By Ben Velderman
TRENTON, N.J. – Gov. Chris Christie is such a true believer in school choice that he’s leaving no stone unturned in his quest to get a pilot voucher plan implemented in The Garden State.
In his recent budget, Christie included $2 million that would allow low-income children to obtain private school vouchers, The New York Times reports.
Christie’s plan is being denounced by critics as an illegal “end-run” around the state legislature, which has steadfastly refused legislation that would establish a school voucher system.
Americans United, a politically progressive organization, also argues that the New Jersey Constitution prohibits any school voucher plan that would allow public dollars to pay tuition at religious schools.
That oft-heard argument against school vouchers was dealt a significant setback recently, when the Indiana Supreme Court unanimously ruled that the beneficiaries of vouchers are families – not religious institutions, reports National Public Radio.
But those legal arguments are premature in New Jersey, where no voucher plan currently exists.
The first step for Christie and school choice supporters is to get a program in place.
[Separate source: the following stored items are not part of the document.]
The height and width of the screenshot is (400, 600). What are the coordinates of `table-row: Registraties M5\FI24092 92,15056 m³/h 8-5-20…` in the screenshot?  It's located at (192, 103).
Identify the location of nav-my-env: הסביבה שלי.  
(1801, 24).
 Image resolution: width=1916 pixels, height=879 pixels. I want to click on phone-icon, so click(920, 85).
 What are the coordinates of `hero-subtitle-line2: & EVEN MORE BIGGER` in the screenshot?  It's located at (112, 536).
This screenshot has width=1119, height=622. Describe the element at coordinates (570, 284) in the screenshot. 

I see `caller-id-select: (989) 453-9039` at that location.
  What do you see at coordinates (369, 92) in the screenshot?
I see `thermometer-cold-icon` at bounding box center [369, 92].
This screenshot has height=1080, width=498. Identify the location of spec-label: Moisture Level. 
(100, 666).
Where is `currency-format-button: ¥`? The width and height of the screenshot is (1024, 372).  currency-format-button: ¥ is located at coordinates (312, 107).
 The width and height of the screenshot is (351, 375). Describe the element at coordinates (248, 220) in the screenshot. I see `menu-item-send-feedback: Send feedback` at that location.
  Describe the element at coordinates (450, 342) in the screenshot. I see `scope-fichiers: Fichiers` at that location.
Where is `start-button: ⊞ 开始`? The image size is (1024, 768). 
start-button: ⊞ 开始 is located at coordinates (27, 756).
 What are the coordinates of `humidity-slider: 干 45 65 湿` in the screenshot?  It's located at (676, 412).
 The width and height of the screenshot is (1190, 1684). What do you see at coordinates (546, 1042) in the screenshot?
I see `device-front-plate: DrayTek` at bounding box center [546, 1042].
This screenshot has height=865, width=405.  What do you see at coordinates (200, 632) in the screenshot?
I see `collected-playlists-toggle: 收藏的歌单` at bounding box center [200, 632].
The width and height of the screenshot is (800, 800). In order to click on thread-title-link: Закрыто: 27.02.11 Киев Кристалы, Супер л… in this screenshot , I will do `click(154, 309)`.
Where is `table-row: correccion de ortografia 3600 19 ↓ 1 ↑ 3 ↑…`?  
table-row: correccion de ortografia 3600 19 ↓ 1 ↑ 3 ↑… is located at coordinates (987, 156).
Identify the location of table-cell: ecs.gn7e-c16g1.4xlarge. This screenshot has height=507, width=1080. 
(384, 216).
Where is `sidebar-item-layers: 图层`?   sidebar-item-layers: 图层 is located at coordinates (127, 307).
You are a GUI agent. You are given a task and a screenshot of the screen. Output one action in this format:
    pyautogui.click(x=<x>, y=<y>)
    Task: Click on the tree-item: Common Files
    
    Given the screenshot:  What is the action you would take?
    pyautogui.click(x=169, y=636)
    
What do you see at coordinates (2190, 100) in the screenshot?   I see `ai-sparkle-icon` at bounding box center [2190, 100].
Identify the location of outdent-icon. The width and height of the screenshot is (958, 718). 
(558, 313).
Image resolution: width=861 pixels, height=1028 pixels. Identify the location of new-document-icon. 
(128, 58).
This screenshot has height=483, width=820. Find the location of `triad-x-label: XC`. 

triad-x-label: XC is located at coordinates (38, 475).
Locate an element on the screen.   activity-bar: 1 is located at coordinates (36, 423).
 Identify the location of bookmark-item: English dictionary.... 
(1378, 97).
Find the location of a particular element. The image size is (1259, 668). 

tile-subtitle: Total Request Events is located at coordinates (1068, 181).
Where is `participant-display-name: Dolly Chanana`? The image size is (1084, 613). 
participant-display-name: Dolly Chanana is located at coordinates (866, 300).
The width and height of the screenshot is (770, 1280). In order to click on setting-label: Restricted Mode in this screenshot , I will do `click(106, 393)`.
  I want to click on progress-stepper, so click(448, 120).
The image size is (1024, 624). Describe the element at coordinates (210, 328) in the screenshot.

If Christie’s $2 million voucher proposal fails – as it’s widely expected to – he will likely have to wait until his potential second term before trying again.
Christie has made vouchers (or “opportunity scholarships,” as he calls them) a priority over the last three years.
As NewJerseyNewsroom.com notes, “The governor has been advocating for vouchers at just about every town hall, citing students in failing public schools could be able to attend classes outside their district.”
If Christie makes vouchers a centerpiece of a successful re-election bid this fall, he may have the political clout to muscle a voucher bill through the legislature.
But until then, it appears that meaningful school choice is still just a “pie-in-the-sky” wish in New Jersey.